As outras duas mulheres, mãe e filha, continuam detidas na esquadra do Zango 4.
Familiares afirmam que, a permanência na cela ocorre por alegada orientação do administrador municipal de Calumbo, Francisco Tchipilica.
Sérgio dos Santos, esposo e pai das detidas, afirmou que a polícia local demonstrou disponibilidade para resolver a situação, mas que teria recebido instruções superiores para manter as mulheres sob custódia.
“Disseram que ninguém pode soltá-las porque são presas do administrador. Elas não fizeram nada. Quem iniciou a agressão foi o fiscal”, declarou.
Mendes António, esposo de Isabel António, a vendedeira que perdeu o bebé, afirma que foi informado por telefone pela polícia sobre o aborto.
“A minha esposa saiu bem de casa, não resistiu às agressões e perdeu o nosso bebé...Está em estado de choque”, lamentou.
Contactado pela reportagem do Na Mira do Crime, um dos fiscais apontado por testemunhas como tendo iniciado as agressões, identificado como Max Alberto, negou as acusações.
Segundo ele, não houve agressão por parte dos fiscais.
“Isso é mentira. As senhoras é que criaram tumulto e tentaram obstruir o trabalho da fiscalização. Quem efetuou a detenção foi a polícia. O administrador não mandou prender ninguém”, afirmou, acrescentando desconhecer a existência de uma mulher grávida entre as envolvidas.
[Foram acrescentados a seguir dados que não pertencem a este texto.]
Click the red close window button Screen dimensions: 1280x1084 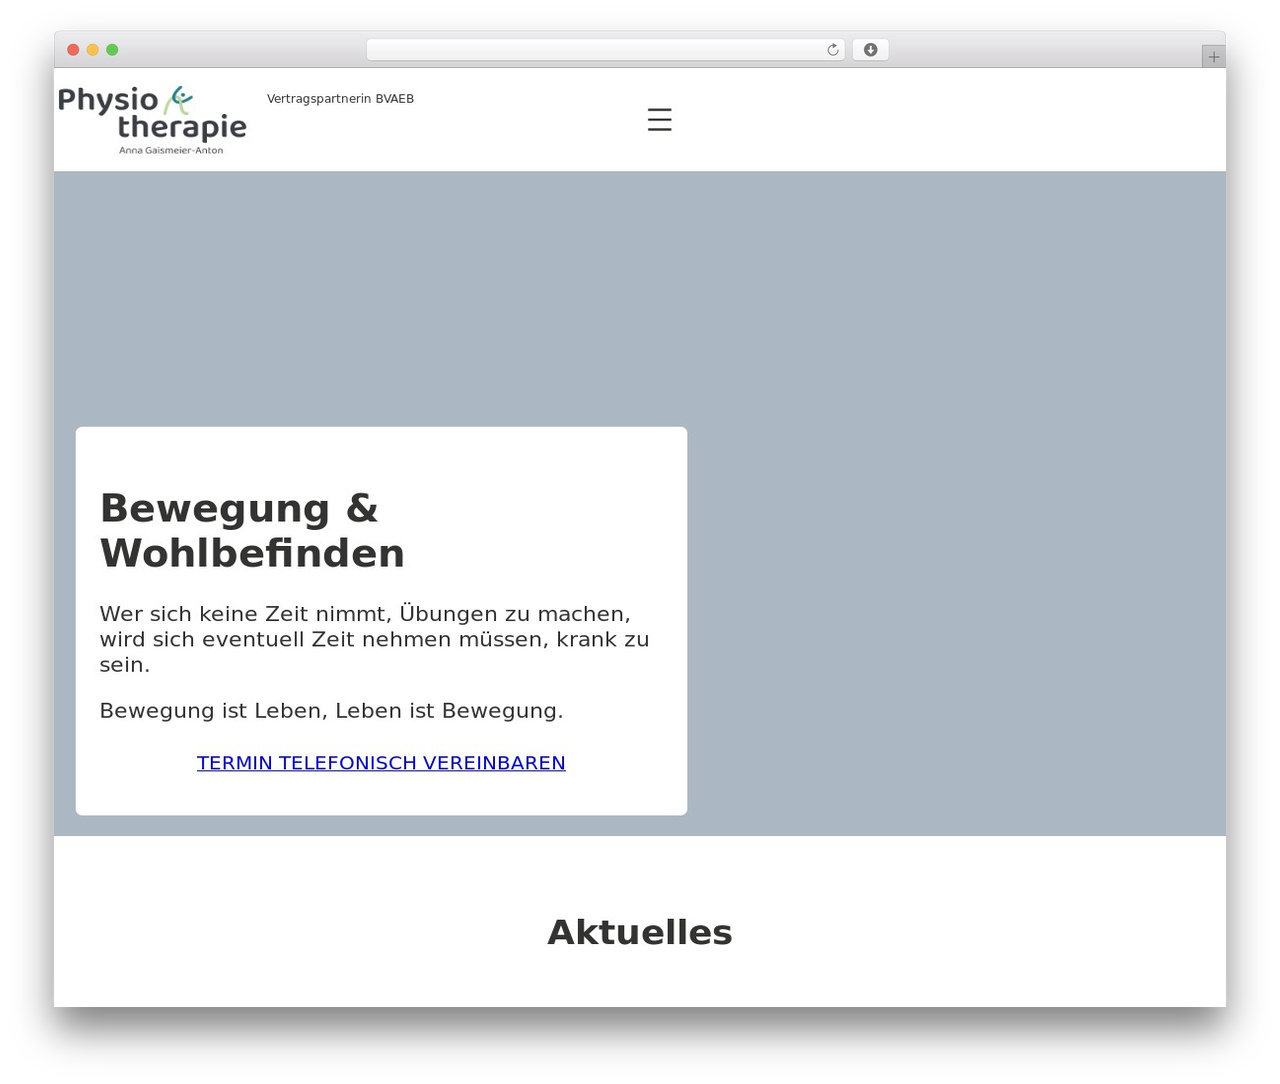point(73,50)
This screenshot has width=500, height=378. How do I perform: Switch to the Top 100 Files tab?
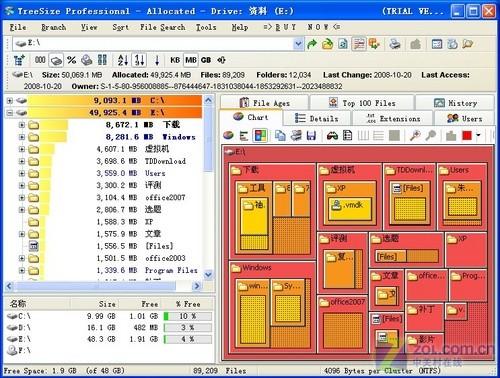click(x=362, y=103)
O Na Mira do Crime contactou com o director de comunicação do município de Calumbo, Miguel Madeira, fez saber que a Administração do Calumbo, há três meses começou uma campanha de sensibilização concernente à venda desordenada na via pública.
"Temos conhecimento que houve resistência por parte de três vendedoras, que estavam a atuar numa zona proibida, onde a administração está a combater a venda desordenada. Temos sete mercados identificados para as vendedoras comercializarem. Na senda da campanha, aplicamos algumas medidas coercivas, e todos os cidadãos que forem apanhados a vender em áreas proibidas terão que responder criminalmente, e às suas mercadorias serão apreendidas", alertou.
O responsável disse ainda que desconhece o caso da senhora grávida que foi detida.
"Elas não foram agredidas pelos fiscais. Se às senhoras foram apanhadas a vender em locais que estamos a combater, são entregues à polícia e encaminhadas ao tribunal. Como estamos num feriado prolongado, o Ministério Público não está a trabalhar, mas o senhor administrador criou uma comissão de serviço que é coordenada pelo Administrador Adjunto, que está a tratar sobre a venda desordenada. Não é verdade que elas são presas do administrador. Ele não tem esta postura. O administrador só toma conhecimento do ocorrido através do relatório que enviamos", defendeu, acrescentando que o edil de Calumbo não conhece as pessoas acusadas, e que as acusações são infundadas.
A nossa equipa de reportagem ainda deslocou-se até à esquadra do Zango 4, onde foi confirmada a permanência das duas mulheres em detenção.
As denúncias fazem menção a agressão física, abuso de autoridade e detenção cuja legalidade é contestada pelos familiares.
O caso deverá ser apreciado pelas instâncias competentes para apuramento dos factos e eventual responsabilização criminal.